Director: Russell Crowe

Starring: Russell Crowe, Olga Kurylenko, Jai Courtney, Yilmaz Erdogan, Deniz Akdeniz

Written by: Andrew Knight and Andrew Anastasios

Running Time: 111 mins

Cert: 15

Release date: 3rd April 2015

Winner of three Australian Oscars, including a tie for best picture (with The Babadook), Russell Crowe’s feature directorial debut is an assured and powerful drama centring on events after Gallipoli, in which the Australian army lost hundreds of lives during World War I. A film that could easily play as a companion piece to Peter Weir’s tremendous 1981 film about that very battle in Turkey. It’s that good.

Simple Australian farmer Connor, who has a knack for finding water, is a troubled man. After sending his three sons off to fight in Turkey, they disappear, believed dead. Connor, making a promise to his dead wife, decides to head to the scene of the battle to bring his boys home. Once in Turkey, he finds himself taking on the British Army, finding an unlikely ally in a Turkish Major and being taken in by the charms of a hotel manager and her young son.

The first thing to mention about Crowe’s luscious film is that if you may need the odd box of tissues with you, as this is an emotional roller coaster ride. Connor maybe a stubborn man but it’s that very stubbornness that keeps him going, refusing to give up no matter what the obstacle.  Without a handle of the language and finding himself facing hostiles, both foreign and friendly, Connor’s mission is full of danger and bureaucracy, yet nothing is going to get in his way.

It’s a beautifully shot film, full of epic landscapes and an admiration for the scenery and architecture. It feels like a big film, in the same way that Lawrence Of Arabia is a big film. You won’t get that sense of majesty and splendour of Turkey if you watch this on your television. This is a cinematic movie, captured by the director of photography on Peter Jackson’s Middle Earth epics, Andrew Lesnie.

As the story progresses, inspired by real events, you long for Connor to find his sons, wanting the same men in charge who ordered so many soldiers to die, to just allow him the opportunity to embrace his cause instead of refusing visas and building barriers.
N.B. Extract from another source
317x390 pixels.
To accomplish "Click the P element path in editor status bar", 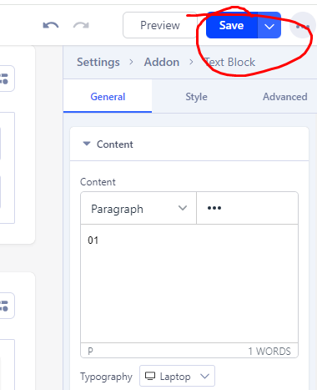I will tap(90, 352).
At the same time, the parallel story of Ayshe, the young woman running the hotel which Connor finds himself in, is also beautifully craved out and handled.

Crowe the actor gives another quietly understated performance as Connor. You immediately feel for his plight, being on his side throughout. It’s a well-tuned performance that shows with the right material, just how good Crowe can be. Former Bond girl, Olga Kurylenko is perfect as Aysha, a woman haunted by her long-lost husband, trying her best to bring her son up while, at the same time, stuck with her husband’s brother, who wants her to be his, then finding confusion when Connor arrives on the scene.

The Water Diviner does have some dubious moments of editing, which sometimes seem awkward and out-of-place but this is a very small quibble in a film that is touching, sometimes exciting and always moving. Crowe shows plenty of talent as a director and it will be interesting to see what he comes up with next. In the meantime, this is a solid, confident piece of film making.